With all that being said, before I began my externship, I couldn’t see myself doing any large animal treatments or procedures. I was happy to watch and help do physical exams but outside of that, I was a no-go. I figured that in order to try large animal medicine you had to really know what you were doing and I felt I only kinda sortaknew what I was doing. To make matters worse, I’m a small person (standing at a whopping height of 4 foot 11 inches), I think others are quick to assume that I’m physically limited in working with larger animals. I often take that pre-judgment and believe it, telling myself I can’t do it because I’m simply not big enough. Most people take one look at me and say, “so you’re interested in small animal, right?”. Regardless, my mentor has always been supportive and has enforced that I could do as much or as little as I wanted to do for any of the large animal medicine.

Now here’s the story of how I got outside my comfort zone. It was day three of my externship when we headed out to do pregnancy checks on a herd of beef cattle and I was ready to……..WATCH. I had done plenty of rectal exams at OVC, but I had never checked for pregnancy, so I figured I’d be of no use. However, as I watched the cows go through the squeeze chute, instead of feeling relieved that I wasn’t shoulder deep inside a cow, I felt antsy about not participating. I wanted to be in there helping check if cows were pregnant and how far along they were. I glanced at the rectal gloves and just went for it; I asked Dr. Gordzelik if I could check a few of the cows and he was on board and became my number one cheerleader. I wasn’t always accurate in how far along I thought a cow was in her pregnancy, but I was incredibly proud of myself for trying. My next obstacle was helping with tuberculosis (TB) testing for large dairy herds, which is far less extensive than pregnancy checks, but I was intimidated. There was one very long row of cows with their legs free to kick me. The first two times we went out to the dairy farm, I tested about two of 150 cows, which I thought was plenty because I was terrified of getting kicked. But as time went on, I reminded myself that I had learned and practiced safe handling with cows for three years at OVC – working with and around cows was no longer an unfamiliar concept to me. Accordingly, the following time we went out to the dairy herd, I told Dr. G that I was going to help him, so he started at one end of the cows and I started at the other. I tested around 80 cows that day, which was empowering and made me realize that I shouldn’t put restrictions on myself as to what I think I’m capable of. How could I expect others to believe in me if I hadn’t even taken the step in believing in myself? I can now proudly say that since my first week, I have helped with vaccinations, chokes or blockages in the throat or windpipe, C-sections, mass removals, pregnancy checks and TB tests in cows and horses.

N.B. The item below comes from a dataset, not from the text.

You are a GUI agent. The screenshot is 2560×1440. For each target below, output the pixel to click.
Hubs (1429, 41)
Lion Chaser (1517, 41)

This is a good reminder to not only me but anyone else doubting themselves – whether its veterinary related or not, we shouldn’t set limits as to what we think we can accomplish. The master in anything was once a student but in order to be a “student”, you have to at least put your foot forwards and attempt whatever it is you’re trying to accomplish. Failing at something is still miles better than not even trying. In other words: YOVO (you only vet once).